De acuerdo con la empresa, los sistemas modernos de trazabilidad fiscal han permitido a varios países de la región incrementar entre un 20 % y un 50 % la recaudación de impuestos selectivos, gracias a herramientas tecnológicas que garantizan un control más preciso sobre la producción y comercialización de productos sensibles como bebidas alcohólicas y cigarrillos.
Uno de los casos más destacados es el de la República Dominicana, donde la Dirección General de Impuestos Internos ha fortalecido el Sistema de Control y Trazabilidad Fiscal (TRÁFICO), obteniendo resultados históricos en las finanzas públicas.
Las estadísticas oficiales reflejan que entre 2020 y 2023 la recaudación del Impuesto Selectivo al Consumo (ISC) aplicado a bebidas alcohólicas y cigarrillos registró un crecimiento de 41 %, generando ingresos adicionales superiores a los 519 millones de dólares para el Estado dominicano.

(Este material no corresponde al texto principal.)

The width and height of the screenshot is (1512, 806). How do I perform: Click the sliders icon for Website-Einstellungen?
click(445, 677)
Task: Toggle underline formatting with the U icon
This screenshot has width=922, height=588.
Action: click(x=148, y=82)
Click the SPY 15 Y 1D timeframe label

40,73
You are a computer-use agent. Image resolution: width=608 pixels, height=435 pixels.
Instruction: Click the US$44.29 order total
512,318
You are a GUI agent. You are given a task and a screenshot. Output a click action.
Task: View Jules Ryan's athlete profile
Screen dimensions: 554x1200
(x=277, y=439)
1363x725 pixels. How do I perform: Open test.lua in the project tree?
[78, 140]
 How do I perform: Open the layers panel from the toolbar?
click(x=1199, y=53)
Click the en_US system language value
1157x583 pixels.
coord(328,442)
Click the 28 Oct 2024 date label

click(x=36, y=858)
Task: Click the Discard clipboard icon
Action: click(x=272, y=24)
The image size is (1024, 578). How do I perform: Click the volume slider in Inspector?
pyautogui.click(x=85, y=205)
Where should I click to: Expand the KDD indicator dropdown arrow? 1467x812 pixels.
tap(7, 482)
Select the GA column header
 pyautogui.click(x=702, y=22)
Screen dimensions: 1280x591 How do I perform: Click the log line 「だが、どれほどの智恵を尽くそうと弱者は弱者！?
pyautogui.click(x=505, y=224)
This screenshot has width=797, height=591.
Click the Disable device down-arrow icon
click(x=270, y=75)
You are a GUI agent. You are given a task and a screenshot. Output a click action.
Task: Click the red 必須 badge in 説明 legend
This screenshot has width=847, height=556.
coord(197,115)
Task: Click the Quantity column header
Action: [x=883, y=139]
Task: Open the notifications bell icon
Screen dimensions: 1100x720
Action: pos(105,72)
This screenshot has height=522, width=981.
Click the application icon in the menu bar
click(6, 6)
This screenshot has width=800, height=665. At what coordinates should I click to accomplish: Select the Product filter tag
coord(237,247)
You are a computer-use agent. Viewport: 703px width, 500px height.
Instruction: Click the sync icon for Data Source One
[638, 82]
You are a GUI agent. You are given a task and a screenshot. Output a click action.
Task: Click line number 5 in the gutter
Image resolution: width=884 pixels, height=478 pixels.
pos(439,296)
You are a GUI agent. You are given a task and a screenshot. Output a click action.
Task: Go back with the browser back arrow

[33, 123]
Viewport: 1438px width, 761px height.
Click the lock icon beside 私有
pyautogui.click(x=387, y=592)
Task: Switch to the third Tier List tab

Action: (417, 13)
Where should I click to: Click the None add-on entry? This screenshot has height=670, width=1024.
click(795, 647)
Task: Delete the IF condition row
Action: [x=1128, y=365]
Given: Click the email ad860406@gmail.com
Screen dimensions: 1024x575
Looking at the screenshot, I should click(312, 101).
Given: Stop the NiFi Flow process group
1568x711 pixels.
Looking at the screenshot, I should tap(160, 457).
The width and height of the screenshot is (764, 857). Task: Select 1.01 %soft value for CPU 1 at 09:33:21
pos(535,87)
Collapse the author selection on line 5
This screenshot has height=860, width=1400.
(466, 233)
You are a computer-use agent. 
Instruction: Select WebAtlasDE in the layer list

Este desempeño no solo representó un fortalecimiento de las recaudaciones, sino también una mayor protección para las industrias formales que operan dentro del marco legal, al reducir el impacto de la competencia desleal vinculada al comercio ilícito y la evasión fiscal.
Según SICPA, el modelo implementado en el país evidenció además un alto nivel de eficiencia financiera, alcanzando un retorno promedio de 22 dólares por cada dólar invertido en el sistema tecnológico. La empresa considera que este tipo de soluciones permiten sustituir procesos administrativos ineficientes por mecanismos basados en inteligencia de datos y monitoreo permanente, elevando la transparencia y la capacidad de fiscalización de los gobiernos.
La experiencia dominicana se proyecta ahora como una referencia regional sobre cómo la transformación digital aplicada a la administración tributaria puede convertirse en una herramienta clave para fortalecer las finanzas públicas, combatir el comercio ilícito y garantizar mayores niveles de competitividad para los sectores productivos formales.